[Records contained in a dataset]
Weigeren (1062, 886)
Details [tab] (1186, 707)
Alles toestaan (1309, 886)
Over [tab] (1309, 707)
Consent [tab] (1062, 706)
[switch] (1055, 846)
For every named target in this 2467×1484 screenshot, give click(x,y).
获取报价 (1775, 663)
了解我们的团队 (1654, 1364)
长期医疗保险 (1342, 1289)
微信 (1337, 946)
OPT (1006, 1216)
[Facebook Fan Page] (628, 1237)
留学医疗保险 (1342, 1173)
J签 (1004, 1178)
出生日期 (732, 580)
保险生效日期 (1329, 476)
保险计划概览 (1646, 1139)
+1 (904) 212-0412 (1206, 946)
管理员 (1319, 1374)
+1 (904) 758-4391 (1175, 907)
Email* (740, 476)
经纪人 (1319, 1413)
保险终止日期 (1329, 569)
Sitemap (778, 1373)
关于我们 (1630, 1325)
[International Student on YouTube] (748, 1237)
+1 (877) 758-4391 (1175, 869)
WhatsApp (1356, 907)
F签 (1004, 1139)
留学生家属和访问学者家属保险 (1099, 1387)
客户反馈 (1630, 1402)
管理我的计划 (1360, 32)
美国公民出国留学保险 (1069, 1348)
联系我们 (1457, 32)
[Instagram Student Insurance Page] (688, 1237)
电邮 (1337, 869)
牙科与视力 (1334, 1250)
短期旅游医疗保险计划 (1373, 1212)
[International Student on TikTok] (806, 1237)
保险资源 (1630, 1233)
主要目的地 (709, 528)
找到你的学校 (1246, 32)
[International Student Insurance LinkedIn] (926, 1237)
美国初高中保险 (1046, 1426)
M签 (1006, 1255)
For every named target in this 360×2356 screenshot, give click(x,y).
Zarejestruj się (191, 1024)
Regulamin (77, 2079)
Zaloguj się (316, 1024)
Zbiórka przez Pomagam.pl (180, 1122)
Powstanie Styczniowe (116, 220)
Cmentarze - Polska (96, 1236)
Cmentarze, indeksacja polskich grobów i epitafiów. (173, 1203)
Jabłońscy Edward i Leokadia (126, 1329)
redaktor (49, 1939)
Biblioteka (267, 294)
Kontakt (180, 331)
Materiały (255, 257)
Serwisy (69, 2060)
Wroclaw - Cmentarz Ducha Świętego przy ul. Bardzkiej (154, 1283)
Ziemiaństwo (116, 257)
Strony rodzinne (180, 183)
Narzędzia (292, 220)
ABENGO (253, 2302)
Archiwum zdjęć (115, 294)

### Exercise goal
Each of the lines above must appear again, unchanged.

### Written response
Weigeren (1062, 886)
Details [tab] (1186, 707)
Alles toestaan (1309, 886)
Over [tab] (1309, 707)
Consent [tab] (1062, 706)
[switch] (1055, 846)
For every named target in this 2467×1484 screenshot, give click(x,y).
获取报价 (1775, 663)
了解我们的团队 (1654, 1364)
长期医疗保险 (1342, 1289)
微信 (1337, 946)
OPT (1006, 1216)
[Facebook Fan Page] (628, 1237)
留学医疗保险 (1342, 1173)
J签 (1004, 1178)
出生日期 (732, 580)
保险生效日期 (1329, 476)
保险计划概览 (1646, 1139)
+1 (904) 212-0412 (1206, 946)
管理员 (1319, 1374)
+1 (904) 758-4391 (1175, 907)
Email* (740, 476)
经纪人 (1319, 1413)
保险终止日期 (1329, 569)
Sitemap (778, 1373)
关于我们 (1630, 1325)
[International Student on YouTube] (748, 1237)
+1 (877) 758-4391 (1175, 869)
WhatsApp (1356, 907)
F签 (1004, 1139)
留学生家属和访问学者家属保险 (1099, 1387)
客户反馈 (1630, 1402)
管理我的计划 (1360, 32)
美国公民出国留学保险 (1069, 1348)
联系我们 (1457, 32)
[Instagram Student Insurance Page] (688, 1237)
电邮 (1337, 869)
牙科与视力 (1334, 1250)
短期旅游医疗保险计划 (1373, 1212)
[International Student on TikTok] (806, 1237)
保险资源 (1630, 1233)
主要目的地 (709, 528)
找到你的学校 (1246, 32)
[International Student Insurance LinkedIn] (926, 1237)
美国初高中保险 (1046, 1426)
M签 (1006, 1255)
For every named target in this 360×2356 screenshot, give click(x,y).
Zarejestruj się (191, 1024)
Regulamin (77, 2079)
Zaloguj się (316, 1024)
Zbiórka przez Pomagam.pl (180, 1122)
Powstanie Styczniowe (116, 220)
Cmentarze - Polska (96, 1236)
Cmentarze, indeksacja polskich grobów i epitafiów. (173, 1203)
Jabłońscy Edward i Leokadia (126, 1329)
redaktor (49, 1939)
Biblioteka (267, 294)
Kontakt (180, 331)
Materiały (255, 257)
Serwisy (69, 2060)
Wroclaw - Cmentarz Ducha Świętego przy ul. Bardzkiej (154, 1283)
Ziemiaństwo (116, 257)
Strony rodzinne (180, 183)
Narzędzia (292, 220)
ABENGO (253, 2302)
Archiwum zdjęć (115, 294)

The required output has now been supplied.